No one can oppose handing out drugs to infected pregnant women in the hope of preventing the transmission of HIV to their infants (a significant element of the new initiatives), although these children are likely to be orphaned, because their mothers were not helped earlier. Nor can one reject dispensing antiretroviral medications, which alleviate the symptoms of HIV, and extend the lives of those who take them regularly.
How much of the costs involved the American taxpayers should absorb or how much should be passed on to those who purchase these - or other - drugs from the pharmaceutical companies is another question. However, handing out these drugs and calling them treatment is misleading. Treatment brings to mind a cure. Yet, there is currently no cure for HIV. Moreover, individuals using these drugs can continue to pass the disease on to others. Taking pills will not stop the fast-spreading pandemic.
Others find hope in the millions of dollars allocated for the development of a vaccine. After all, it is being said, if one can engage in promiscuous and unsafe sex after immunization, why bother with making people change their habits?
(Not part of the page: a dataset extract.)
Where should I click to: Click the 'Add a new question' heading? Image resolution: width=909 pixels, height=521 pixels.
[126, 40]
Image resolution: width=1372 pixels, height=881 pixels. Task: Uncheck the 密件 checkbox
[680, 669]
Leaving aside the moral issues, raining money on a medical development has rarely sprouted the desired result. At best, the development testing, mass production, and injection of a vaccine in millions, will take at least - experts agree - a decade. Meanwhile, millions of lives must be saved in some other way.
The White House and congressional initiatives do talk about US-funded prevention. It entails, according to the White House fact sheet, setting up a network of medical centers that will provide tests and medications, as well as counseling. The needed changes are to be brought about by medical personnel handing out pamphlets and drug packages.
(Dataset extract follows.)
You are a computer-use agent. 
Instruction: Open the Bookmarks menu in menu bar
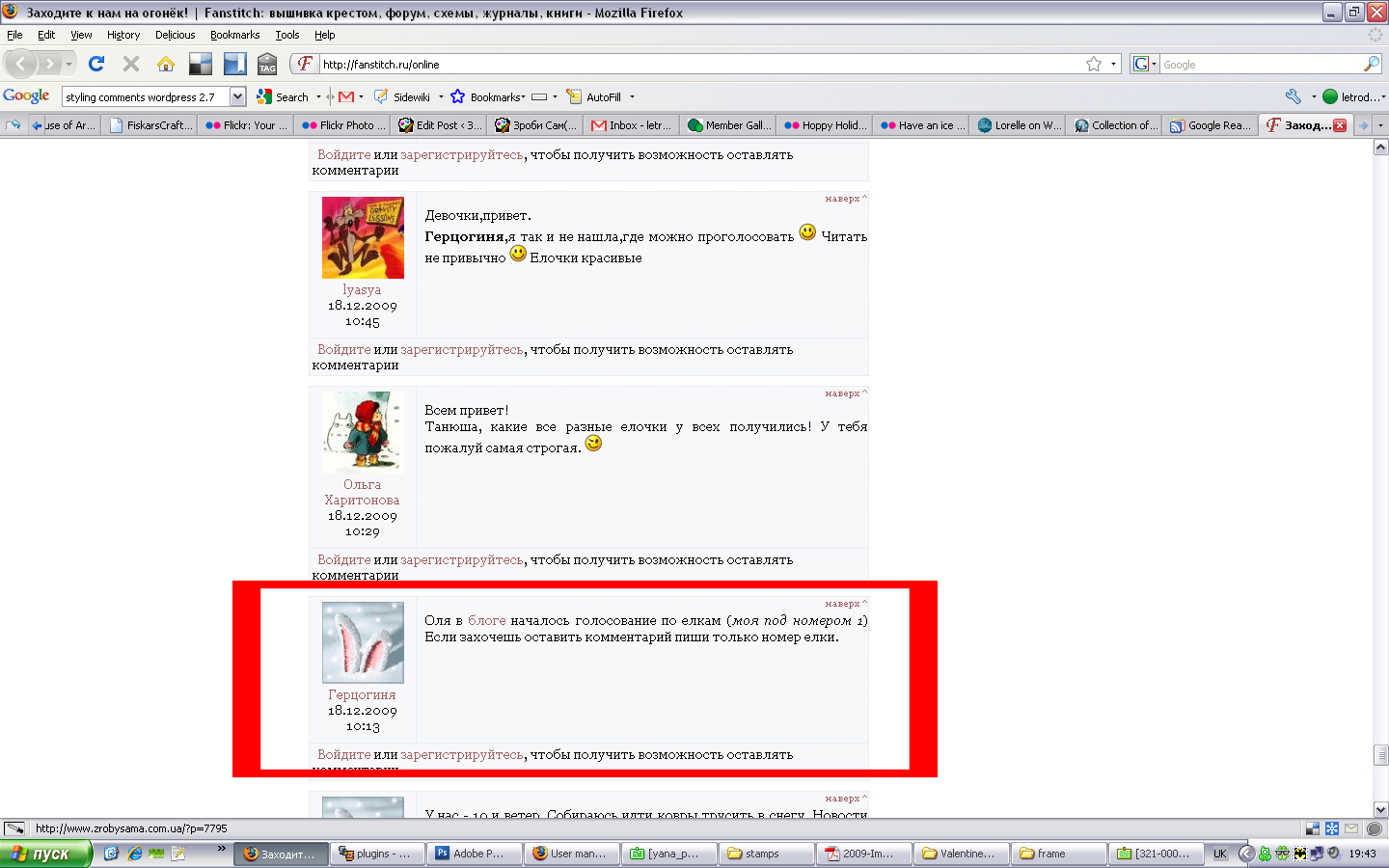tap(234, 35)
However, medicalizing prevention ignores the fact that young teenagers, as they develop their sexual habits, do not visit medical centers for counseling. Nor do medical personnel serve well as agents for changes in behavior - as anybody who was advised to diet, consume less alcohol, or stop smoking knows.
Behavioral modification requires a profound change in what people - in this case, often one's male friends or those in the community one looks up to - hold dear. Peer pressure, of the kind that we know so well from studies of high schools, can do a good part of the job. But it can be activated mainly by accepted local leaders, religious figures, and educators.
These sociological forces are what worked in Uganda, everyone's favorite success story. Their absence in countries where, at least until recently, it was considered unacceptable to discuss HIV (such as China and Malawi), or whose leadership claims that AIDS is not caused by HIV (South Africa), or where people believe it is spread by the CIA and not their behavior - correlate with rapidly spreading HIV.
Being compassionate on this issue calls for tough straight talk, which must openly declare that only if millions change their behavior and start engaging in healthier sexual practices, will the pandemic slow down significantly. We should, out of sheer humanitarian concerns, help limit the suffering of those infected and try to save their infants.
Prevention funds, though, should be largely granted to educators, community leaders, and faith-based institutions, rather than to medical centers. And the US should risk unpopularity and reiterate that unless people stop unsafe practices, no one can help them. Straight talk saves lives.
• Amitai Etzioni is author of 'The Spirit of Community' and has practiced sociology since 1958.